Eventually, as you might imagine, John is going to have to bust into the Hollis compound and dispense a little justice.  Eventually, this justice is going to require him to go head up against a giant old dude in an awful wig.  I hope John wins.  The wig is creeping me out.  Did I mention that Vinnie Jones is in this movie?  Vinnie Jones is in this movie.  There, we mentioned it.

 As we mentioned earlier, 'Puncture Wounds', directed by Giorgio Serafini and James Coyne, is a bit of strange action film.  In many ways it's a typical as typical gets.  Supreme badass done wrong has to go through an increasing number of challenges until facing his ultimate challenge to attain his revenge.  Pretty simple.  But this one added some strange melodrama in the mix here and there which kind of brings things down, and it also adds some intense brutality and a particularly wicked performance from Dolph Lundgren which brings everything back up again. 

Take the melodrama for instance, such as the cop and his dying wife.  I'm not quite sure what I was supposed to get out that.  Was it to humanize this cop in some kind of way?  The time spent with us fooling with the cop and his dying wife probably would've been time better spent getting to know John's doomed family so that when something bad happens to them, it has a little more effect than it did.  As it was, it was up to Cung Le to generate that emotion to us through is acting.  That's asking an awful lot of Cung Le.  We could also whine about the Hooker melodrama a little bit, but on one hand the plight of Tanya was integral in setting up for us how truly awful a person Hollis was, but she had another side bet going on with one of Hollis henchman which really went nowhere.  Then there was this scene ripped right from First Blood where John's C.O. informs the grieving cop on why John does what the does.  It wasn't a bad scene, just hilariously derivative is all.
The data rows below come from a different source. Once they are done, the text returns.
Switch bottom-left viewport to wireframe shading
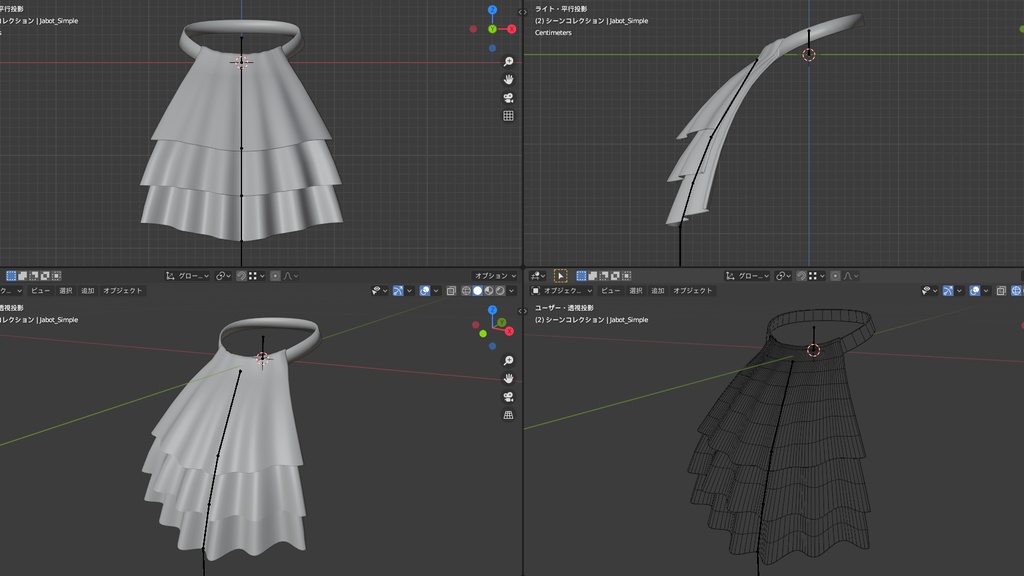 (466, 291)
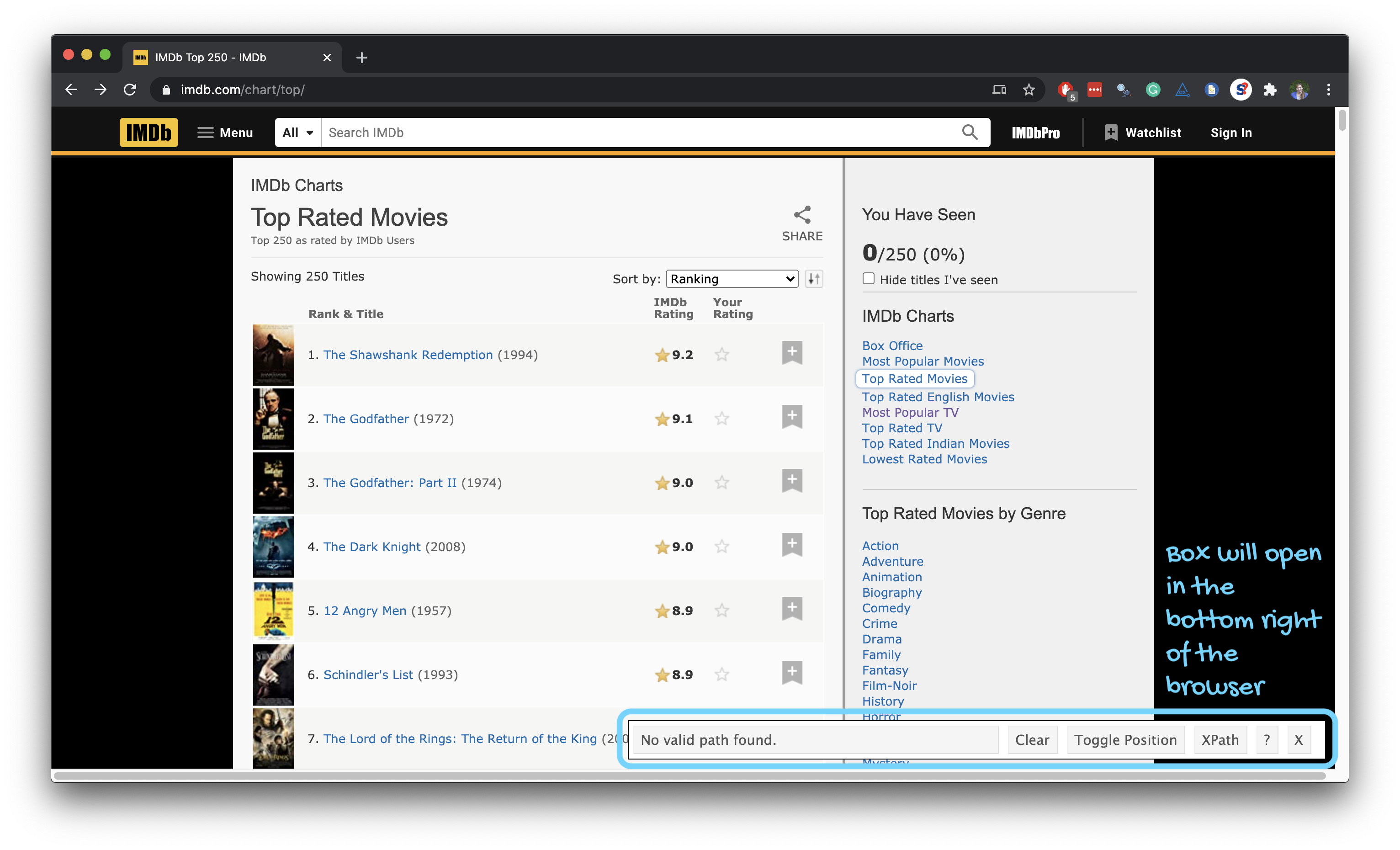The image size is (1400, 850).
Task: Click the Clear button in the selector box
Action: [x=1032, y=739]
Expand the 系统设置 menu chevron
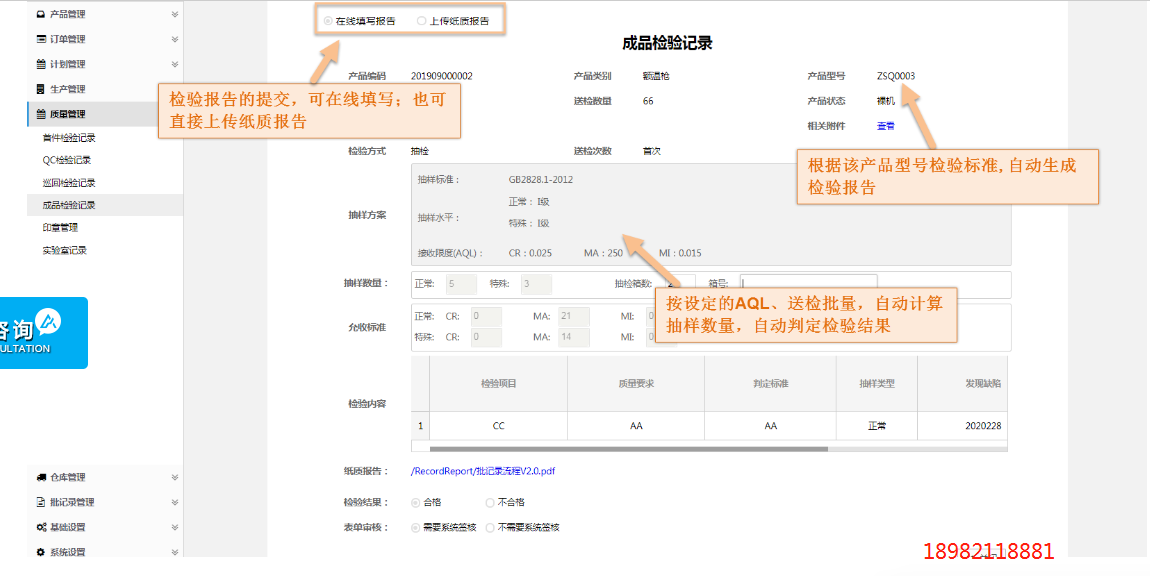1150x576 pixels. point(175,551)
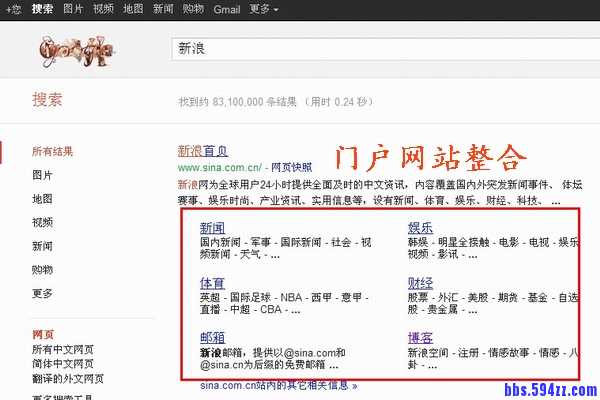Viewport: 600px width, 400px height.
Task: Open the 财经 sitelink
Action: [x=420, y=283]
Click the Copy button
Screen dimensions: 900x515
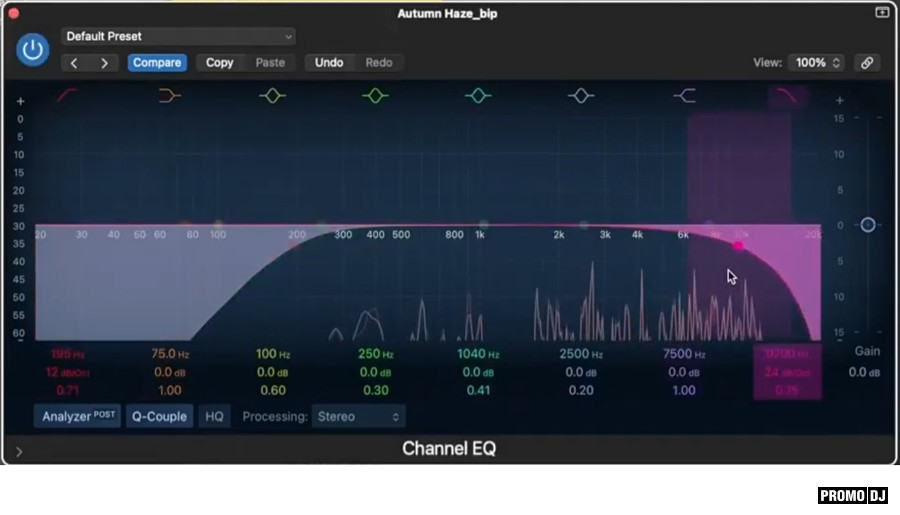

But there were some good things too though.  Dolph was great in this movie.  Wig and all.  There was no wiggle room with Hollis as he 100% rock solid awful, and Dolph played it for all he was worth.  Plus the movie was unapologetically brutal.  Super violent movie, this one.  Not that violence is a good thing, but it fit the mood and the subject matter of the film.  The action was pretty solid, but if I'm putting Cung Le in my movie I'm probably going to have Cung Le fight with his hands more and shoot and stab people less.  It's what he's excels at.  And the final fight between John and Hollis was just a little underwhelming when it should've been the coup de grace.

The end result of 'Puncture Wounds' is mediocre, but the way it got there was odd in that we could see clear elements where it looked like it could be really good, and other elements where it looked like it could've ended up far worse than it did.